思わずしゃしゃり出そうになったが、自分が行っても華音の立場を悪くしてしまう恐れがあるため下手なことは出来なかった。
「三成、近くに家康か政宗がいたら呼んできてくれ」
「分かりました」
しばらくしてまさかの家康と政宗の二人とも連れてきて、四人で家老と華音の様子を見る図が完成した。

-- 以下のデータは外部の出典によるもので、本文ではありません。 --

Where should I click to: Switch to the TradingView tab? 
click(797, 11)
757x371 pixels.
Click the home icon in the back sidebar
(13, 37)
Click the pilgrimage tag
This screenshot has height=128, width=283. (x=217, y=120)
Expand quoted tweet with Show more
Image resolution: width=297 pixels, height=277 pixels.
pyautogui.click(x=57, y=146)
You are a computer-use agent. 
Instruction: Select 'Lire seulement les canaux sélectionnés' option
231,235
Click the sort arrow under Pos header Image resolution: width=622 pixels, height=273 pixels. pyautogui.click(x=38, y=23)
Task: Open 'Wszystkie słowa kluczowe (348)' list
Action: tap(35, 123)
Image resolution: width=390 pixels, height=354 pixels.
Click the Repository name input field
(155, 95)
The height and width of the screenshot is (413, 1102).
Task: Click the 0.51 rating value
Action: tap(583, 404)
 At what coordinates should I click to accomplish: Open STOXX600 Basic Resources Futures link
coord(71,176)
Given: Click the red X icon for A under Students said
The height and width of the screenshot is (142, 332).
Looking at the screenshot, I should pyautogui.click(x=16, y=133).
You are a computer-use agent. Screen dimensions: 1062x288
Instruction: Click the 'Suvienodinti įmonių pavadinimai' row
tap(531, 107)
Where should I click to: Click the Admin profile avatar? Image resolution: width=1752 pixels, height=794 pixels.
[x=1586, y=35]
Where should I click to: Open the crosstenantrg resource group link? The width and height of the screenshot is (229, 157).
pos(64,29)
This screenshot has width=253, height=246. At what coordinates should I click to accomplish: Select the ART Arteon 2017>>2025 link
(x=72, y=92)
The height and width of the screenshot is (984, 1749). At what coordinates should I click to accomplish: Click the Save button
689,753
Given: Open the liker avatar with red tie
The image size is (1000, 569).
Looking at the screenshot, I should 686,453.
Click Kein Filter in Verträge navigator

ギリギリ話し声は聞こえるので、全員が耳に神経を集中させる。
「___ところで華音殿、貴殿は腹が立たぬのですか」
「…何がでしょうか」
「まあ誰とは言いませぬが、我らが仕える主のそばに身を置く者達のことです」
名前こそ言わないが、それが誰かはすぐに分かった。
信長のそばにいる人間なんて限られている。
「近頃噂になっているのですよ。たいした身分も持っていなかった、無名だった者達がまだその地位にいるなど…選ばれたつもりか?とな」
家老の言葉で、家康と政宗はここに呼ばれた理由が分かった。
秀吉と三成では家老を上手くいなすことはできない。
華音が本当に困ったら、自分達が行くのだと。
家康と政宗は、二人の表情をちらりと見る。
秀吉も三成も、悔しそうに端正な顔を歪ませていた。
特に三成は、秀吉と信長のどちらも侮辱されたから余計に悔しいだろう。
二人があのようなことを言われるのは初めてではない。
むしろ、最近になってやっと大人しくなった方だ。
だから、耐えるしかなかった。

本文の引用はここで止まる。